1. Brushing the Right Way
You are brushing your teeth regularly as required but you still have dental problems. The problem isn’t how many times you brush your teeth but how do you brush your teeth? And how long do you do it?
Dentists recommend you to position your brush at an angle of 45 degrees to your gums. At this angle, you can now brush back and forth using short strokes to clean the top and sides of your teeth. When cleaning the front and back teeth place the brush vertically and use short strokes while brushing. Brush your tongue and palate to rid of food residue that might have gotten stuck. Take at least two minutes to brush your teeth; it will ensure food residue on the surface of your teeth and tongue are eliminated.
2. Eating Healthy
Nutrition is essential to oral health as it to your entire body. What you eat will influence the overall health of your mouth. Foods rich in calcium such as green leafy vegetables, dairy products, and fish such as sardines are the right type of foods to include in your daily meals.
Sweets and starchy foods such as fried potato chips and refined flour has a characteristic of sticking on the teeth. When the teeth are not cleaned properly, the starchy food or sweets break down into simple sugars which bacteria feed on that produces acid that causes tooth decay. After eating these type of foods, it is crucial you brush your teeth thoroughly after that meal to avoid acid build up.
3. Avoid Teeth Stainers
Tobacco should not be your friend since it is your teeth worst enemy. It will not only stain your teeth but will cause periodontal disease, gum recession, and tooth loss. Tobacco affects the entire body and is known to weaken the immune system making you prone to infections, and the mouth is no exception.
Coffee and soft drinks cause teeth staining. Tannins in coffee deposits on the teeth surface and build up with frequent consumption. When drinking coffee or tea you can protect the teeth by using straws for drinking.
4. Dental Visit
Most people may not see the importance of dental visits if they don’t have dental issues. Dental visits should start as early as childhood when the child has started having their first tooth. By visiting a dentist, you’ll prevent a lot of dental anomalies that can cause severe damage to your oral health.
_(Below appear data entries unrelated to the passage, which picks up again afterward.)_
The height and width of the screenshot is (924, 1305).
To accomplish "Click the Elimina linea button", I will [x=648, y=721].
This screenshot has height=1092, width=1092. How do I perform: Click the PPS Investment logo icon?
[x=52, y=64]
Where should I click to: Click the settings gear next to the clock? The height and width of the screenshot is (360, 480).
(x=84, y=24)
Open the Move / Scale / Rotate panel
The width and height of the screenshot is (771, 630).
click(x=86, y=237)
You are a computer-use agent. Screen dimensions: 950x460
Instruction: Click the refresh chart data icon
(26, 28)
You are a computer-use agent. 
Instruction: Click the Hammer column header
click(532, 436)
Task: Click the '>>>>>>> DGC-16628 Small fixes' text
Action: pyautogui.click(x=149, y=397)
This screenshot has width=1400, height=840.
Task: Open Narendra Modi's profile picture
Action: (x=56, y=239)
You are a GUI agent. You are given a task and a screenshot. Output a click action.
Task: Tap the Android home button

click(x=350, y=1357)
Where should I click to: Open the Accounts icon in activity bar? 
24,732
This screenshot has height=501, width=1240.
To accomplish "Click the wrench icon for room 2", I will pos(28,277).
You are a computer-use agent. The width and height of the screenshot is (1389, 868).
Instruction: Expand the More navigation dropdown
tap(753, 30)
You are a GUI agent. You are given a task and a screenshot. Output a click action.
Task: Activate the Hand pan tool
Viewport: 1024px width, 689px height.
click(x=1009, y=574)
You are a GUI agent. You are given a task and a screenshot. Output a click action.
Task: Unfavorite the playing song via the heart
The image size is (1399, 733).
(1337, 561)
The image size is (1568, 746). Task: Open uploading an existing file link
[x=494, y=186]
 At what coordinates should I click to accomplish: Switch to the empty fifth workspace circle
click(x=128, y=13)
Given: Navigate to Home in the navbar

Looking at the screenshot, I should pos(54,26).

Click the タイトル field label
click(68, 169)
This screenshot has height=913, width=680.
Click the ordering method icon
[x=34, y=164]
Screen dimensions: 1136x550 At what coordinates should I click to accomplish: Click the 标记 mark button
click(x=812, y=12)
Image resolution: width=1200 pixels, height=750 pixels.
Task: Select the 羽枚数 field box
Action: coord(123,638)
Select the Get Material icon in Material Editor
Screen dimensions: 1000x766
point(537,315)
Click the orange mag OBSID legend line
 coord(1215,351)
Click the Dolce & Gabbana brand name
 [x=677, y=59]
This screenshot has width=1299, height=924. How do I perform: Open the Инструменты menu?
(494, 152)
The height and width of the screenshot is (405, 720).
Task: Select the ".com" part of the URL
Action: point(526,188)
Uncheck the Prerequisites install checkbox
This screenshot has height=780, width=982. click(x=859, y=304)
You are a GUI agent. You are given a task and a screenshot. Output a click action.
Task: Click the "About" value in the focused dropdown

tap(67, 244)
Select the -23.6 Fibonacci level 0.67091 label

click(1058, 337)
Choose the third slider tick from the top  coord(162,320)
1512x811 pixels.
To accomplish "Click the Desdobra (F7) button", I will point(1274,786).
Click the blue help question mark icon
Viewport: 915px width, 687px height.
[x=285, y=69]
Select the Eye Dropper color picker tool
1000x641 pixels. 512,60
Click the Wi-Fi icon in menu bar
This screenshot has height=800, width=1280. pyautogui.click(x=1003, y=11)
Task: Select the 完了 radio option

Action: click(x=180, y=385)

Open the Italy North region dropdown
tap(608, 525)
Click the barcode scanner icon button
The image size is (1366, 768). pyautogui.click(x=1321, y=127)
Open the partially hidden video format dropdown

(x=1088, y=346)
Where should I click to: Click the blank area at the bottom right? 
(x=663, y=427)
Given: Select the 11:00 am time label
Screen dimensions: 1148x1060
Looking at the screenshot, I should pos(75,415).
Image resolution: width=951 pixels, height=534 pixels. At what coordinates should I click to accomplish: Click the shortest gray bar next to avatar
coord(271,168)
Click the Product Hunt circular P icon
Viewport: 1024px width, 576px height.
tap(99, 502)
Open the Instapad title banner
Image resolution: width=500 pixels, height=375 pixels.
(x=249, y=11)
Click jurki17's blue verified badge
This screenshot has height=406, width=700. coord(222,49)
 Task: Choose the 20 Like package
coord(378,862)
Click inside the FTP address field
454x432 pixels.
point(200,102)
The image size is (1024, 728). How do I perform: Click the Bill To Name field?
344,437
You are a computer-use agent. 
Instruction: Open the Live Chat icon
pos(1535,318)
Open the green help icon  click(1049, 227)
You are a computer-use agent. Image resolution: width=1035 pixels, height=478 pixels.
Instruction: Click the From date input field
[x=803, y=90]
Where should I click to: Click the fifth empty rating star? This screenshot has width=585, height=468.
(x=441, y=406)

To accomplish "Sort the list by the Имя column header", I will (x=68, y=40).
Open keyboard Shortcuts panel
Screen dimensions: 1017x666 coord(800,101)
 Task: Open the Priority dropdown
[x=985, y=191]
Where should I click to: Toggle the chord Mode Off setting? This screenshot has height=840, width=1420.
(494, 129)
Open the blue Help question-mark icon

It is during a dental visit the dentist can identify a dental disorder at an early stage. Early detection of diseases allows for faster treatment and management before it causes further damage. It is recommended to visit your dentist after every six months to protect your teeth and prevent oral diseases.
Flossing is vital since it cleans the hidden parts between the teeth. Food residues tend to hide in between teeth, fermentation occurs, and bacteria grow which cause tooth decay.
When flossing avoids using the same part of the floss for the entire teeth, this is to prevent infecting other teeth with bacteria in case they are present. Flossing is done with the thread in between your teeth and done in a back and forwards motion as it lies on the side of the tooth in a curved shape.
6. Fluoride Toothpaste
The American dental association recommends the use of fluoride toothpaste as it the best for strengthening teeth and keeping the oral health at its best.
Tooth decay is rare in people who use fluoride toothpaste and rinses since the fluoride in mouthwashes and toothpaste strengthens the teeth and prevent further deterioration on a tooth that is already affected.
7. Change Your Toothbrush
The ideal time frame to use a toothbrush is three months but if your brush bristles have started to flatten it is time to change it. Using a toothbrush with flat bristles will not clean your teeth properly, leaving bacteria on the tooth’s surface.
8. Avoid Night-Time Snacking
It might be tempting to snack at night, but this isn’t good unless you eat and brush before going to bed. You brush twice a day, in the morning and before going to bed. Cleaning before going to bed rids of the food particles that may turn to bacteria feed during the night.
9. Clean Your Toothbrush
Cleaning your toothbrush after use and store it properly to air dry prevents bacteria buildup. Avoid covering your toothbrush after using it as this will encourage the growth of bacteria which you’ll transmit back to your mouth unknowingly.
10. Don’t Share a Toothbrush
A mother might think it is okay to use the same toothbrush with her child because of the fact the child is hers. It is unhealthy to share brushes for the simple reason you might be having dental diseases or bacteria which can be transferred to the other person. It is best if you always use your own toothbrush that is clean.